**Selected excerpt:**
The foreign residence (or home residence) requirement is a feature unique to J-1 exchange visitors and can be found under Section 212(e) of the Immigration and Nationality Act. Individuals who are subject to this requirement must either return to their home country for two years at the conclusion of their J-1 program or find some means to waive the requirement. Without satisfaction or waiver of this requirement, the J-1 exchange visitor will be unable to change status within the U.S. to most other statuses, obtain an H, L, or K visa in most cases, and obtain U.S. permanent residence.
The J-1 exchange visitor becomes subject to the home residence requirement through one of the following means:
- His or her participation in the J-1 program was financed in whole or in part, directly or indirectly, by the U.S. government or by the J-1’s country of nationality or last permanent residence.
- At the time of admission to or acquisition of J-1 status, he or she was a national or resident of a country, which the U.S. Department of State (DOS) has designated as clearly requiring the services of persons engaged in the field of specialized knowledge or skill in which the J-1 was engaged. This designation appears on the Exchange Visitor Skills List.
- His or her participation in the J-1 program was for the purpose of graduate medical education (GME) or training.

**Supplied material:**
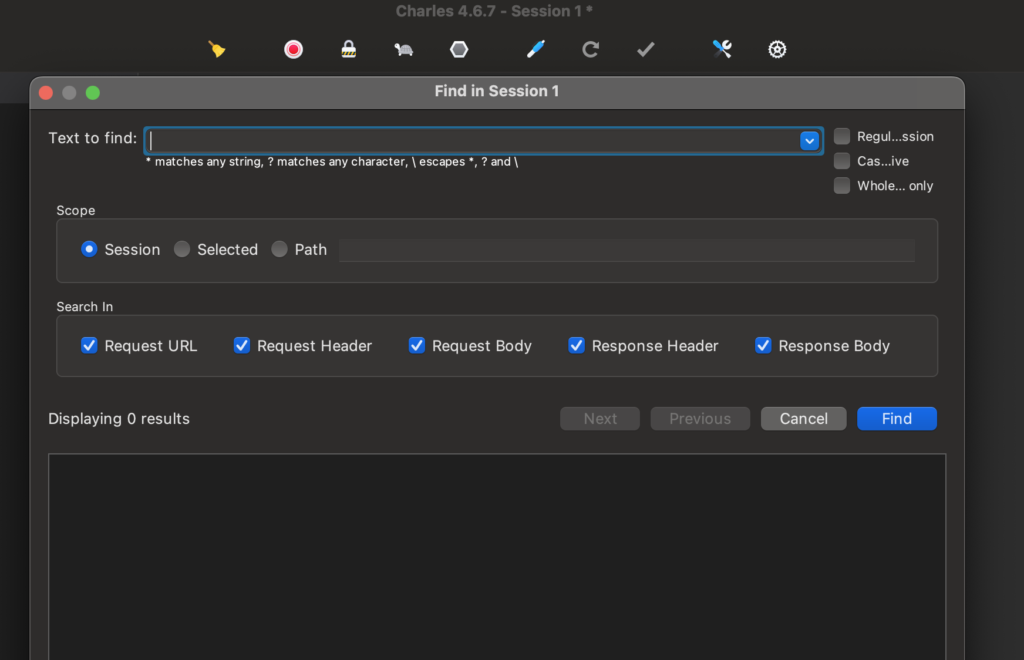Viewport: 1024px width, 660px height.
Task: Open Settings via the gear icon
Action: pos(777,49)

**List of tasks:**
[1] List the ways, according to the passage on the J-1 home residence requirement, in which a J-1 exchange visitor becomes subject to that requirement.
[2] Answer these questions using the passage on the J-1 home residence requirement:
(a) Under which section of the Immigration and Nationality Act is the requirement found?
(b) For how long must a person subject to the requirement return to the home country?
(c) Where does the Department of State's designation of a country appear?
[3] Continue the passage on the J-1 home residence requirement, starting after its last sentence.
The data come from a different source than the text about the J-1 home residence requirement.

**Outputs for the tasks:**
[1]
- Participation in the J-1 program was financed in whole or in part, directly or indirectly, by the U.S. government or by the J-1's country of nationality or last permanent residence.
- At the time of admission to or acquisition of J-1 status, the person was a national or resident of a country that the U.S. Department of State has designated as clearly requiring the services of persons in the J-1's field of specialized knowledge or skill.
- Participation in the J-1 program was for the purpose of graduate medical education (GME) or training.

[2]
(a) Section 212(e)
(b) Two years
(c) On the Exchange Visitor Skills List

[3]
Sometimes, DOS will erroneously find the J-1 exchange visitor subject to 212(e), and this can be challenged through an Advisory Opinion filed with the DOS Waiver Review Division. There are also certain strategies to fulfill the home residence requirement, such as through incremental satisfaction of 212(e) (i.e. spending two years in the home country in blocks of time).
Most J-1 exchange visitors wishing to remain in the U.S. pursue a J-1 waiver, which is adjudicated by DOS’s Waiver Review Division and ultimately decided by U.S. Citizenship and Immigration Services (USCIS). The following are the types of J-1 waivers available:
- No objection waivers: The J-1’s home country government provides a statement to DOS, indicating that it has no objection to the J-1’s pursuit of a waiver. This process can be more difficult if home country funding is involved, but every country has different criteria in terms of its support for such statements. This type of waiver is not available to J-1s engaged in GME.
- Interested Government Agency (IGA) waivers: Any U.S. federal agency can potentially sponsor a J-1 waiver, but only a few have formal processes, including the U.S. Department of Health and Human Services (research waiver), the U.S. Department of Agriculture, the U.S. Department of Energy, and the National Science Foundation. The agency will forward its waiver recommendation to DOS. There are additional IGAs that will specifically support J-1 waivers for clinical physicians. See below.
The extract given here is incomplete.